Note: Before running this notebook download dataset from https://github.com/Armin1337/RebarDSC into your project directory.

In [None]:
# Install Dependencies

%pip install torch==2.2.0 torchvision==0.17.0 -f https://download.pytorch.org/whl/torch_stable.html
%pip install opencv-python
%pip install pycocotools
%pip install pandas

In [None]:
# Imports

import cv2
import engine
import numpy as np
import os
import pandas as pd
import pycocotools.cocoeval
import random
import shutil
import torch
import torchvision
from engine import train_one_epoch, evaluate
from importlib import reload
from matplotlib import pyplot
from PIL import Image
from torch.optim.lr_scheduler import StepLR
from torchvision.models.detection.faster_rcnn import FastRCNNPredictor

os.system("curl https://raw.githubusercontent.com/pytorch/vision/main/references/detection/engine.py -o engine.py")
os.system("curl https://raw.githubusercontent.com/pytorch/vision/main/references/detection/utils.py -o utils.py")
os.system("curl https://raw.githubusercontent.com/pytorch/vision/main/references/detection/coco_utils.py -o coco_utils.py")
os.system("curl https://raw.githubusercontent.com/pytorch/vision/main/references/detection/coco_eval.py -o coco_eval.py")
os.system("curl https://raw.githubusercontent.com/pytorch/vision/main/references/detection/transforms.py -o transforms.py")

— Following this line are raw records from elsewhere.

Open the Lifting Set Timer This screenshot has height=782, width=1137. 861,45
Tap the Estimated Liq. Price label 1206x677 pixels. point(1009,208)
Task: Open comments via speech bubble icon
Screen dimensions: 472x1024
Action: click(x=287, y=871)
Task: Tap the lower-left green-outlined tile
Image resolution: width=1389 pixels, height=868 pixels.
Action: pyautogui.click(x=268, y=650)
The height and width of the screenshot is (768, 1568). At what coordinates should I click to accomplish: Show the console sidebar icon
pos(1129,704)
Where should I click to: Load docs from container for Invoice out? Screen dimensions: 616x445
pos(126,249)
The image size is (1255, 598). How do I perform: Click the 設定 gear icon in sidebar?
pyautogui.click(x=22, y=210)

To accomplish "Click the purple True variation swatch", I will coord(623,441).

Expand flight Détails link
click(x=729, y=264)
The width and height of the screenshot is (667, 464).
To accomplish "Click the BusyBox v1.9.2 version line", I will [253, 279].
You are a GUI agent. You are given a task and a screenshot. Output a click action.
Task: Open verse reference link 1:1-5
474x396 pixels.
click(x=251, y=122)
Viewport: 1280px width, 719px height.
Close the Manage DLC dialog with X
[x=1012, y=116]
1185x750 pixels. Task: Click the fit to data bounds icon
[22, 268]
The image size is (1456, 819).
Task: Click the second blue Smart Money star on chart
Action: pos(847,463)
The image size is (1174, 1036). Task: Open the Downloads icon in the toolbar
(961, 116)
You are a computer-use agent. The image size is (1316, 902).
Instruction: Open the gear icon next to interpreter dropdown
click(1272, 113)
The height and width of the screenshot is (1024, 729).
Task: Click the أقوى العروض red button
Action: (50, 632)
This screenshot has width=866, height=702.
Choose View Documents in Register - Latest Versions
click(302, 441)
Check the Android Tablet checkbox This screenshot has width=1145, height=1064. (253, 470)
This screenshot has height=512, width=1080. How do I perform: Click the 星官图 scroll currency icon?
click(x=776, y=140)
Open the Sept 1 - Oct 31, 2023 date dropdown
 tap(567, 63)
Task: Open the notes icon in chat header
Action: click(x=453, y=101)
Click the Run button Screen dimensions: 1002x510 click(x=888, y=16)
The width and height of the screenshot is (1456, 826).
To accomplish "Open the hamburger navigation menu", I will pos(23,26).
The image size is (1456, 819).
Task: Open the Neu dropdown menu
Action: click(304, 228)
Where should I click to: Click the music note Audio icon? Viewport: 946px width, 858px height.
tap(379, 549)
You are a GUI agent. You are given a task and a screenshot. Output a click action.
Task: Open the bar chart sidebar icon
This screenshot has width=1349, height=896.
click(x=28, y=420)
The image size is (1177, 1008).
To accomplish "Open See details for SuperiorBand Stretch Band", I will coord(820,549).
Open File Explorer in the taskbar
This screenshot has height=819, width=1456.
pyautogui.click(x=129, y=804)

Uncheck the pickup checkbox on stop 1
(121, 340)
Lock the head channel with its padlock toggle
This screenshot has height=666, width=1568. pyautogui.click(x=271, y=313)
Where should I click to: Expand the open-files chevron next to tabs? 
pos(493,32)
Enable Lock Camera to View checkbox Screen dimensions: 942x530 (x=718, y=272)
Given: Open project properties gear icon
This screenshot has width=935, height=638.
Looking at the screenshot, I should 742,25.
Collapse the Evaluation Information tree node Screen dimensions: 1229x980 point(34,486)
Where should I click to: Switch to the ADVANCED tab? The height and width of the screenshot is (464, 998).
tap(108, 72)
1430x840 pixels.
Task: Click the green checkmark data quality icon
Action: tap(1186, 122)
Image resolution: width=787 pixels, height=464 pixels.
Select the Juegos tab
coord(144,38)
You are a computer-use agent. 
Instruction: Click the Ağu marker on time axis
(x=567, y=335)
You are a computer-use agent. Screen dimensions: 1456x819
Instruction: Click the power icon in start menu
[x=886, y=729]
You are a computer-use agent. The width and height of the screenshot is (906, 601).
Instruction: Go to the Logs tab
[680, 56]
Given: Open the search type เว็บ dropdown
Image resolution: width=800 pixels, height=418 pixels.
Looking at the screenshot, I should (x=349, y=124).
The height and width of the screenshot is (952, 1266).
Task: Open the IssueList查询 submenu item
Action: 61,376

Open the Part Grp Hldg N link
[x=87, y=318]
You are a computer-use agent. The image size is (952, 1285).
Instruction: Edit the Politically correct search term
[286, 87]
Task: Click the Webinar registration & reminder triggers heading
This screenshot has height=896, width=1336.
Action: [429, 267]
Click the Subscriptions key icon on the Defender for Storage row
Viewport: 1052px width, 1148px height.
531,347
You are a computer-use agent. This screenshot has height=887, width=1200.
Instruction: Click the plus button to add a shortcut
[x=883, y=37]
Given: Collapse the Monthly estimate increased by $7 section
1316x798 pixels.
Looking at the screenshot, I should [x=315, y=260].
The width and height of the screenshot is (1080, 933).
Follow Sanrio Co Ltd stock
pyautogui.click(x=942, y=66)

DEVICE = torch.device('cuda') if torch.cuda.is_available() else torch.device('cpu')
MODEL_DIR = "./model"
DATASET_DIR = "./RebarDSC"

In [None]:
# Show single image with annotations to check

key = "861_20MM"
train_df = pd.read_csv(f"{DATASET_DIR}/annotations/100_percent_train.csv", header=None)
train_df = train_df[train_df[0] == f"rebar_{key}.jpg"]
str_boxes = train_df[1].values.flatten().tolist()
img = Image.open(f"{DATASET_DIR}/images/rebar_{key}.jpg").convert('RGB')
pyplot.figure(figsize=(img.size[0]/400.0, img.size[1]/400.0))
img = np.array(img)
for str_box in str_boxes:
  xmin, ymin, xmax, ymax = [int(c) for c in str_box.split()]  
  cv2.rectangle(img, (xmin, ymin), (xmax, ymax), (0, 255, 0), 4)
pyplot.imshow(img)
pyplot.show()

In [None]:
# Dataset 

class RebarDataset(torch.utils.data.Dataset):
    
  def __init__(self, csv_path, transforms=None):                
    self.df = pd.read_csv(csv_path, header=None)
    self.imgs = self.df[0].unique().flatten().tolist()
    self.transforms = transforms        

  def __getitem__(self, idx):                
    img = Image.open(f"{DATASET_DIR}/images/{self.imgs[idx]}").convert("RGB")
    str_boxes = self.df[self.df[0] == self.imgs[idx]][1].values.flatten().tolist()
    float_boxes = []
    for str_box in str_boxes:
      b = [int(c) for c in str_box.split()]
      if b[0] < b[2] and b[1] < b[3]:
        float_boxes.append(b)    
    boxes = torch.as_tensor(float_boxes, dtype=torch.float32, device=DEVICE)

    target = {}
    target["image_id"] = idx
    target["boxes"] = boxes
    target["labels"] = torch.ones((len(boxes),), dtype=torch.int64 , device=DEVICE)    
    target["area"] = (boxes[:, 3] - boxes[:, 1]) * (boxes[:, 2] - boxes[:, 0])
    target["iscrowd"] = torch.zeros((len(boxes),), dtype=torch.int64)

    if self.transforms:
      img, target = self.transforms(img, target)

    return img, target

  def __len__(self):
    return len(self.imgs)

  def get_ids(self):
    return [i for i in range(len(self.imgs))]    
       

In [None]:
# Loaders

import transforms as T

def get_transform(train):    
  transforms = [T.PILToTensor(), T.ToDtype(torch.float, scale=True)]
  if train:
    transforms.append(T.RandomHorizontalFlip(0.5))
  return T.Compose(transforms)

def collate_fn(batch):
    return tuple(zip(*batch))

train_csv_path = f"{DATASET_DIR}/annotations/100_percent_train.csv"
train_dataset = RebarDataset(train_csv_path, get_transform(True))
train_dataset = torch.utils.data.Subset(train_dataset, train_dataset.get_ids())
train_data_loader = torch.utils.data.DataLoader(
    train_dataset, batch_size=2, shuffle=True, collate_fn=collate_fn)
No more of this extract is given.